俺のスマホは、再び通知の嵐に見舞われていた。

だが、それは以前のような誹謗中傷ではない。


『大手ギルド・ドラゴンハートより勧誘の件』

『探索者専門誌・月刊シーカー取材依頼』

『企業案件のご相談』


山のようなオファー。

その中には、俺を捨てた『スターダスト』が所属する事務所からの、「契約再交渉のお願い」という虫のいいメールも混じっていたが、俺は秒でゴミ箱に入れた。

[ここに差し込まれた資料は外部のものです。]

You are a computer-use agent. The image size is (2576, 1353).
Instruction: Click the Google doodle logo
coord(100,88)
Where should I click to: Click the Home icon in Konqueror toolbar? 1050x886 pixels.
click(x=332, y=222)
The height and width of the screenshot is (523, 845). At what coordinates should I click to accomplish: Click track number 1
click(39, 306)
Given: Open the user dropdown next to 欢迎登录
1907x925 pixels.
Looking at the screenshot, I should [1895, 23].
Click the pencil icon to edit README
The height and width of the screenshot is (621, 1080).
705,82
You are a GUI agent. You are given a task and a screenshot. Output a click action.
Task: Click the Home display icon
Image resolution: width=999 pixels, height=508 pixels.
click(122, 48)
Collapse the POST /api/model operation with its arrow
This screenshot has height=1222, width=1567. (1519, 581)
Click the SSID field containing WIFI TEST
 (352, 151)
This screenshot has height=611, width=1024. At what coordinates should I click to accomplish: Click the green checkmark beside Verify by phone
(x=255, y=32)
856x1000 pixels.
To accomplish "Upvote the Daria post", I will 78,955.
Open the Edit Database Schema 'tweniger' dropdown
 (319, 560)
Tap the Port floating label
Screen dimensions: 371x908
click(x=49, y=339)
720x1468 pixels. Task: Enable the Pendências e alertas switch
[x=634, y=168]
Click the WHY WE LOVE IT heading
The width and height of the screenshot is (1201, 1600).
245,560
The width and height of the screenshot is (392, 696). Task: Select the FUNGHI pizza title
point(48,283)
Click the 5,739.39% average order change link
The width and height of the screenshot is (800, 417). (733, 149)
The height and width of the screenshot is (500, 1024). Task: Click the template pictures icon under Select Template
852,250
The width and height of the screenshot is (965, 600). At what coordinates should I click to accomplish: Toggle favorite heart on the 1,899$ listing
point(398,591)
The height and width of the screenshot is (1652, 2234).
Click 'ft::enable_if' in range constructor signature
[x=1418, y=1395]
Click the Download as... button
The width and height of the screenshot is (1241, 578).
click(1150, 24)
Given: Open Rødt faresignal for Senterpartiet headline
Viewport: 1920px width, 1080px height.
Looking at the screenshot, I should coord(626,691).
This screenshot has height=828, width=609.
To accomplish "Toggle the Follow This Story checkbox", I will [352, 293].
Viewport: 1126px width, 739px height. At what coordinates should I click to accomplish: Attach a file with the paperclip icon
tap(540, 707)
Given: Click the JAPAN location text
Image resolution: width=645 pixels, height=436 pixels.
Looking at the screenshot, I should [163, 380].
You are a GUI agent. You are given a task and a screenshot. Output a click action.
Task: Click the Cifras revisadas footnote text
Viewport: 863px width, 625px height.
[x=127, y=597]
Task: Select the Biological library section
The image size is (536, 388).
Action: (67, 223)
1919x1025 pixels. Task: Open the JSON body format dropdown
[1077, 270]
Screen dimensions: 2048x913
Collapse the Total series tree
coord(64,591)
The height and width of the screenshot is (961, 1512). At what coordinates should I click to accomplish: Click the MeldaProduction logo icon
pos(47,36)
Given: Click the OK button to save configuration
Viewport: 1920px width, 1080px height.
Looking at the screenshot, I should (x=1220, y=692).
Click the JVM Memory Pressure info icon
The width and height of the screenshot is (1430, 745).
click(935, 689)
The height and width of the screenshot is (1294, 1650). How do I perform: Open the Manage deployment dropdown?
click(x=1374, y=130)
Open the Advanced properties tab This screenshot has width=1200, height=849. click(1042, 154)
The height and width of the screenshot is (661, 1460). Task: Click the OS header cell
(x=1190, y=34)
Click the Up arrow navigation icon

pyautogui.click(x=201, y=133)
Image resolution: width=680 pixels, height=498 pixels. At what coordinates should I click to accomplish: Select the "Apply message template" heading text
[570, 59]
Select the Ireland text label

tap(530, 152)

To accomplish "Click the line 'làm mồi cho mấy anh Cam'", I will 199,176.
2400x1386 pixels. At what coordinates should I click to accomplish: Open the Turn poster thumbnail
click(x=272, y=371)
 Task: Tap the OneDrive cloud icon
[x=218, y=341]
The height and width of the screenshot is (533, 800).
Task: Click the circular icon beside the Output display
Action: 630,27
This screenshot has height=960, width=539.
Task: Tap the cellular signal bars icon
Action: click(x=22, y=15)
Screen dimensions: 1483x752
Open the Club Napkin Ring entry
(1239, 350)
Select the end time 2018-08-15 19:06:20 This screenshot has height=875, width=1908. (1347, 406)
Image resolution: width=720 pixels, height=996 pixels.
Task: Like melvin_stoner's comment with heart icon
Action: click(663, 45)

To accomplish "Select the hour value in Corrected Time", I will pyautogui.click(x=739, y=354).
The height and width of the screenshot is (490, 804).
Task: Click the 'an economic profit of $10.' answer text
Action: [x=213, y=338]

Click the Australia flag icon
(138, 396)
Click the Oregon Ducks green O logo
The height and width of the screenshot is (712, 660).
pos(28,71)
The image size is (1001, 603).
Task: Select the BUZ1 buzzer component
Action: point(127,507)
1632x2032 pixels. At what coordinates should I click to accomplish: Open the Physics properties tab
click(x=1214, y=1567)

そして、SNSでは一つのハッシュタグがトレンド入りしていた。

『#カイの結界が欲しい』


そこには、多くの現役探索者たちの切実な書き込みが溢れていた。


『俺もカイ君に守られたい』

『スターダストはなんでこんな神サポーターを手放したんだ?』

『今日のスターダストの撤退劇と、カイ君の無双動画の比較作ったわ』

『結論:カイがいないとスターダストはEランクパーティ』


世間の評価は完全に逆転した。

俺は「最強のサポーター」として崇められ、かつての仲間たちは「無能な集団」として嘲笑の的となった。


病院のベッドで、その書き込みを見ていたキラは、スマホを握りつぶしそうなほど力を込めていた。


「ふざけるな……ふざけるな……! 俺はまだ終わってない……!」


彼の目には、どす黒い怨念の炎が宿っていた。

プライドをへし折られた男の逆恨みは、時としてモンスターよりも厄介な毒となる。

だが、今の俺にはそんな負け犬の唸り声など、届くはずもなかった。


俺はベッドに入り、ヒカリから送られてきた『今日のお礼に、今度手料理振る舞いますね!』というメッセージを見て、少しだけ口元を緩めた。

明日からはまた、騒がしくも新しい日常が始まる。

テスト勉強もしないとな、なんて学生らしい悩みを抱きながら、俺は深い眠りについた。